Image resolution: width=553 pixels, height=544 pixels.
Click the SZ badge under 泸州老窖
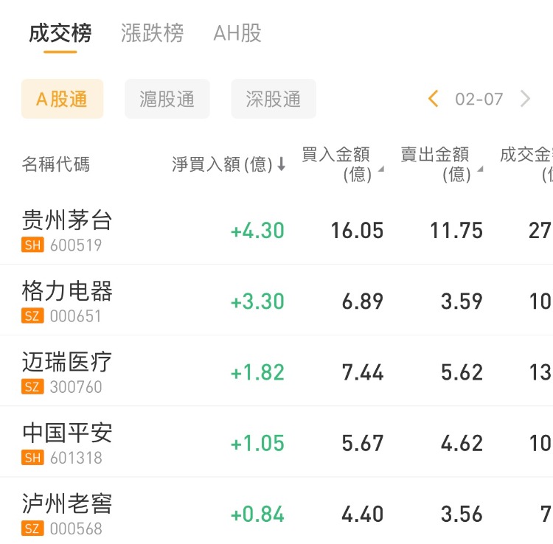click(x=32, y=529)
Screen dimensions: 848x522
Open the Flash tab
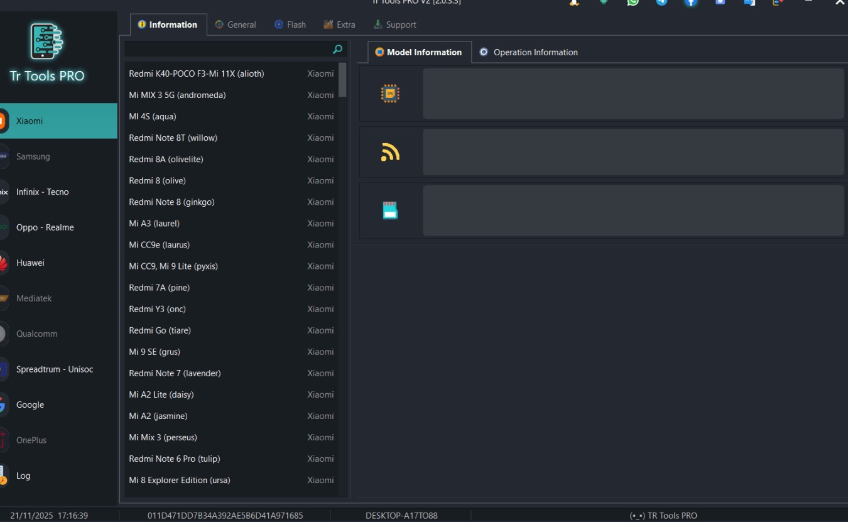pos(290,24)
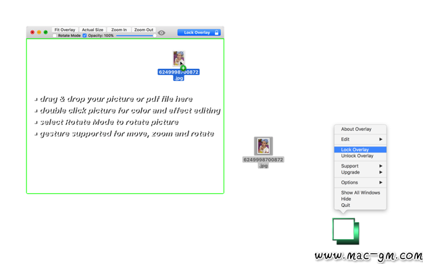Click the Fit Overlay button
423x264 pixels.
pos(65,30)
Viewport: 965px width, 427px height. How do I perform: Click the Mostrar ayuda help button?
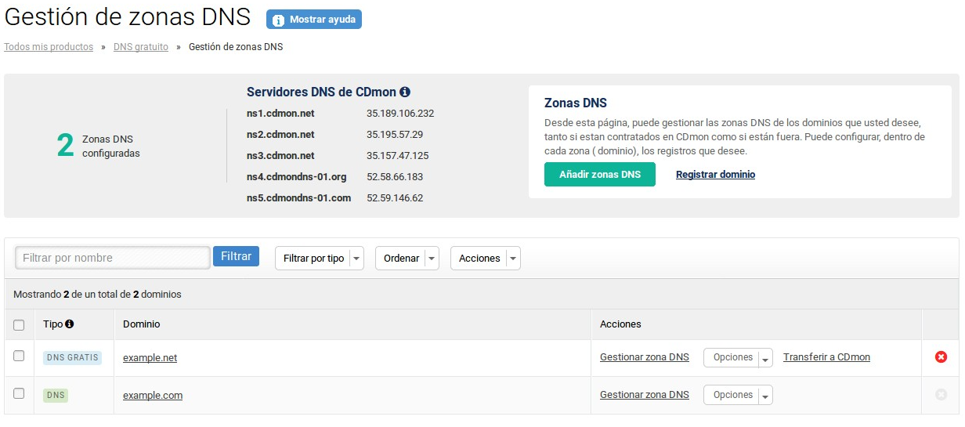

= TASK DETAILS =
Please reproduce, exactly and only, the lines from the line containing "Open the Flash tab" through the last line of the material above, minus any pictures.

= FINAL ANSWER =
Open the Flash tab
pos(290,24)
Click the Fit Overlay button
423x264 pixels.
pos(65,30)
Viewport: 965px width, 427px height. How do I perform: Click the Mostrar ayuda help button?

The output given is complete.